『アマゾン・ドット・コムの光と影』(横田増生・著)を読む

2005/06/23 「日本経済新聞」西部版夕刊に掲載
福元満治
2011/10/16

IT産業の現代的寓話 

 

 小倉魚町に、読書人によく知られた金榮堂という書店があった。店のウインドウには、いつも推薦する書籍の一節が、無骨な手書きで張り出されており、棚には主人の見識で集められた本が有機的に並んでいた。金榮堂に行くと、求めようと思った本以外に何冊もの関心を惹く本を手に取らされた。この小さな書店を思い出したのは、「アマゾン・ドット・コムの光と影」を読んだからだ。

 アマゾンは、世界最大のオンライン書店として知られているが、創業者のベゾスが目指したのは、チェーン店や巨大書店ではなく、「小さな書店」だったという。一見矛盾する発想だが、実はそれこそがアマゾンの独創なのだと著者は言う。

 つまり、日本のリアル書店は、これまで新刊の洪水に翻弄され、顧客の求めるものを見極める余裕がなかった。ところがアマゾンは、顧客データをもとに読者の好みにあった需要を予測し、次の仕入れや商品開発にまでつなげている、ということである。

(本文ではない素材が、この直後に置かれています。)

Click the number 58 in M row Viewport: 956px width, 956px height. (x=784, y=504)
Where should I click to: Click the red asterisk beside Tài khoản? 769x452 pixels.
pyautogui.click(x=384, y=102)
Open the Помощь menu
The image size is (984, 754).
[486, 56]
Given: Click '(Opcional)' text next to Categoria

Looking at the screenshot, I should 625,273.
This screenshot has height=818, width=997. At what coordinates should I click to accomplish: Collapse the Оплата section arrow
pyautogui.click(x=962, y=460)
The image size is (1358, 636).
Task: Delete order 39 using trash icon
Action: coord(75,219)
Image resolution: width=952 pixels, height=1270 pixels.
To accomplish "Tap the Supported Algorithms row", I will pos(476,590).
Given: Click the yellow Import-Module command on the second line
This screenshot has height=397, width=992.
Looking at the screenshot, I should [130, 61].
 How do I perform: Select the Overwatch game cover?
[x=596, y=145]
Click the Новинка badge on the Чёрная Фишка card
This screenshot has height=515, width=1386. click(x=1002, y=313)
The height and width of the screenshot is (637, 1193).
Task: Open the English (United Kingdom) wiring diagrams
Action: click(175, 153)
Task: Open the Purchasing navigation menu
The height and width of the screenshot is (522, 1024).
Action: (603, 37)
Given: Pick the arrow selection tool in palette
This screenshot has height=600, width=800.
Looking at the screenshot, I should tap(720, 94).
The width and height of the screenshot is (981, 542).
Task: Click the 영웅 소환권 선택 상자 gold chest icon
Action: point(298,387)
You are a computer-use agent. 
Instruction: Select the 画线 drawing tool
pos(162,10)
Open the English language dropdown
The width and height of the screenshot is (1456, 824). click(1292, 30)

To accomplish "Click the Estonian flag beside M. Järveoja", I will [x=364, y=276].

 私達が大型書店で本を買っても、書店員から貰うのは訳の分からぬチラシぐらい。しかしアマゾンの場合、一冊の本を購入すれば、「小さな書店」の顧客の好みを熟知した店主のように、さまざまな情報を提供して客の購買欲を刺激すると言う訳である。

 これは、アマゾンの「顧客第一主義」、いわば光の部分である。ところが、光があれば影もある。著者は、福岡出身の元・物流業界紙編集長で、実はこの本、秘密主義で知られるアマゾンジャパンの物流センターへの潜入ルポである。その労働現場は、注文の本を一分間に三冊ピックアップすることがノルマの、徹底的にマニュアル化された冬場も暖房なしの空間である。過酷な条件に辞める人間も多いが、システム至上主義で、人間は次々と補充され、さらに時給は下がる。

 人間味のある「小さな書店」を目指す巨大なITビジネスは、徹底的に非人間的なシステムによって支えられているという、現代の寓話である。